• [Screenshot grounding data]:
Content starts

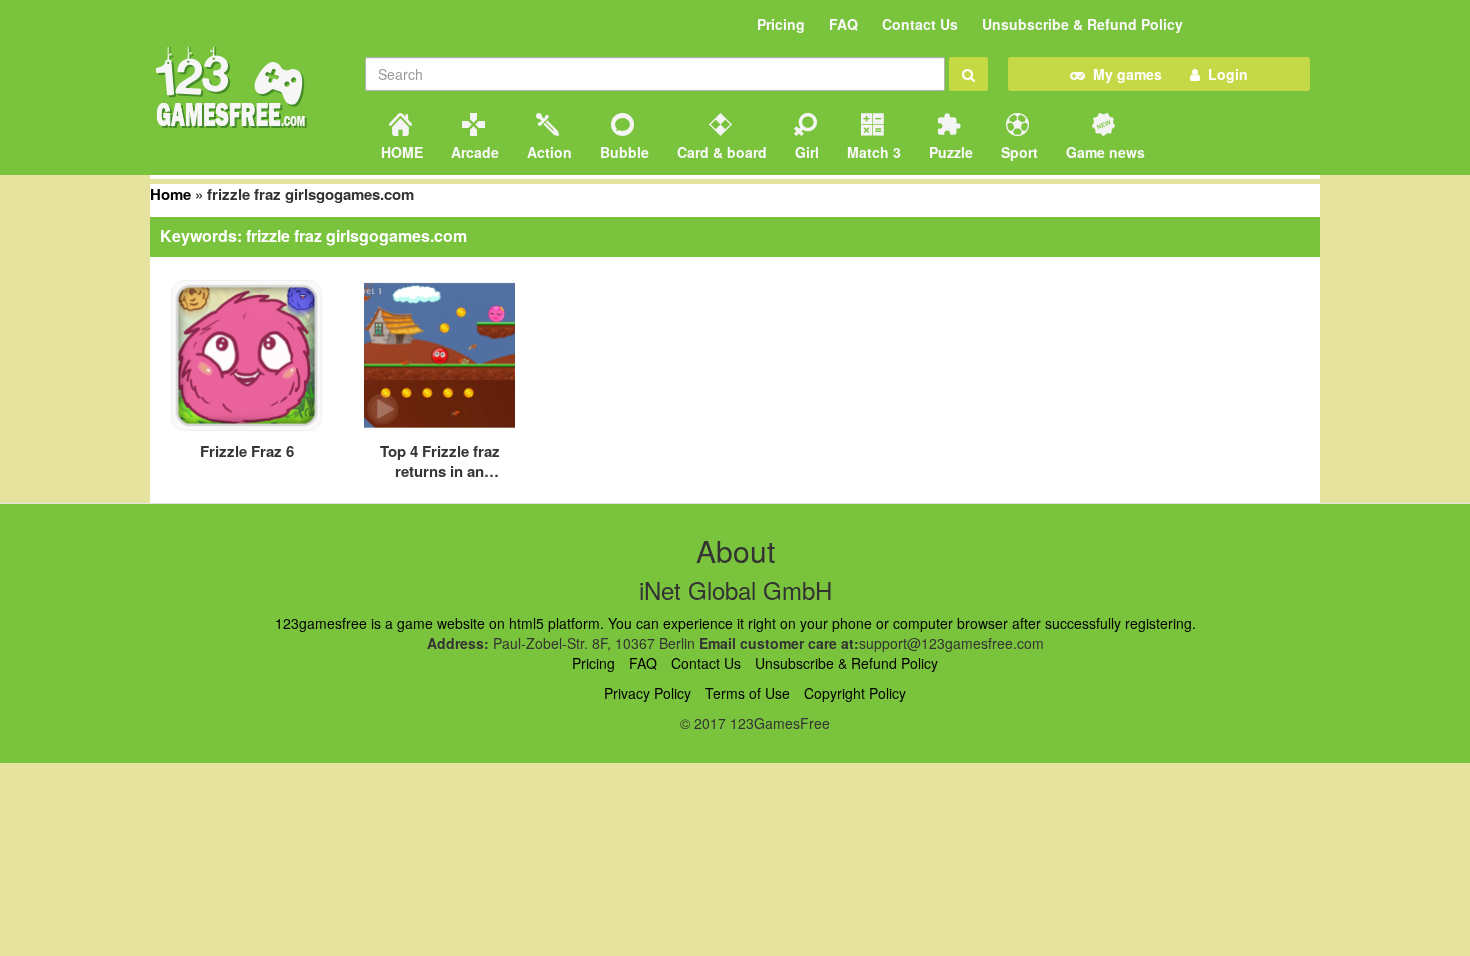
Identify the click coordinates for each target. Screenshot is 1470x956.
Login (1224, 74)
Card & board (720, 152)
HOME (400, 152)
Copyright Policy (855, 693)
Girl (805, 152)
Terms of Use (747, 693)
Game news (1103, 152)
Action (547, 152)
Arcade (473, 152)
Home (170, 194)
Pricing (781, 24)
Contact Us (920, 24)
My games (1123, 74)
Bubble (622, 152)
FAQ (843, 24)
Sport (1017, 152)
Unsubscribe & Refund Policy (1082, 24)
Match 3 (872, 152)
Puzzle (949, 152)
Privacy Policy (647, 693)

Content ends

An exact transcription of all the entries is required, without the pictures.

• [Response below]:
Identify the click coordinates for each target. Screenshot is 1470x956.
Login (1224, 74)
Card & board (720, 152)
HOME (400, 152)
Copyright Policy (855, 693)
Girl (805, 152)
Terms of Use (747, 693)
Game news (1103, 152)
Action (547, 152)
Arcade (473, 152)
Home (170, 194)
Pricing (781, 24)
Contact Us (920, 24)
My games (1123, 74)
Bubble (622, 152)
FAQ (843, 24)
Sport (1017, 152)
Unsubscribe & Refund Policy (1082, 24)
Match 3 (872, 152)
Puzzle (949, 152)
Privacy Policy (647, 693)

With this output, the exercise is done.